The Shaw did plenty of fine things before Newton took over, but he expanded it tremendously, in terms of size and, more importantly, range. He rediscovered authors who had been forgotten for decades- Harley Granville-Barker, for instance, who proves to be somewhere between a Shaw without the puppet strings, and a Galsworthy with wit. Another rediscovery is Oscar Wilde-not forgotten, to be sure, but thought of as the author of one brittle and brilliant play, The Importance of Being Earnest. Whenever Wilde tries to go beneath the surface, the capsule criticism had it, as in Lady Windermere's Fan, An Ideal Husband, and A Woman of No Importance, he plunges into melodrama. In fact, by playing them absolutely straight, Newton and his team have found the real drama in these melodramas, without losing an ounce of the cleverness.

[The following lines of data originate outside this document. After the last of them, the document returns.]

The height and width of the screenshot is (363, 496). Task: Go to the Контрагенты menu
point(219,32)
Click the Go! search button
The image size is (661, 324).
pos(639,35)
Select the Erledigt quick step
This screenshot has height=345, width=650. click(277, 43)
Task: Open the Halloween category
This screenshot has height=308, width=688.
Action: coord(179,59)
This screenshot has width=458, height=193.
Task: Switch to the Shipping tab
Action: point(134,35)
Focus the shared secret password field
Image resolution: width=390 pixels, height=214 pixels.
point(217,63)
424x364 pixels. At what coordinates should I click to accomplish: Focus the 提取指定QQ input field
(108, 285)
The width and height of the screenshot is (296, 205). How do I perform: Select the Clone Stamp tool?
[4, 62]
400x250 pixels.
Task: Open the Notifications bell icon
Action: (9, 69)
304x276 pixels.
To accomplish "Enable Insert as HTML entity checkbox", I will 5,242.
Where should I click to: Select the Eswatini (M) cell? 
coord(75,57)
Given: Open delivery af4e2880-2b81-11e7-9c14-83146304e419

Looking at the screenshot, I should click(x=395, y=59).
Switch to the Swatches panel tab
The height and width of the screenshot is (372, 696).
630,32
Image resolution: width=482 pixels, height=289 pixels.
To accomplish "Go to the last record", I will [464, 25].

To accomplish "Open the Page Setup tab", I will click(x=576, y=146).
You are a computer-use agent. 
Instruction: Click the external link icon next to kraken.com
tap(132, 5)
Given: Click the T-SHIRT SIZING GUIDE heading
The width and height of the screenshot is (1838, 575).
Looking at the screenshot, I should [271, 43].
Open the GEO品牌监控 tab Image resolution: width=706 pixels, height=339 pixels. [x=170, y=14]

That is the key: play it straight. The Festival has succeeded by turning away from our era's reflexive irony and meeting the works on their own terms. Its few failures have come when it has ignored this precept and, for example, played Saint Joan as what one reviewer called "Saint Joan of Bosnia," or turned Peter Pan into Mick Jagger.
This last season of Newton's is less ambitious than some, but there are two fine Shaw plays, comparative rarities-Fanny's First Play, in which a tart, a suffragette, a butler, a French officer, and the boy-next- door trade Shavian social commentaries, to the bewilderment of their middle-class elders; and The Millionairess, based just loosely enough on Shaw's friend Lady Astor to avoid losing her friendship. And then there is The Man Who Came to Dinner, Kaufman and Hart's tale of a 1930s radio superstar, Sheridan Whiteside, stranded in the wilds of Ohio.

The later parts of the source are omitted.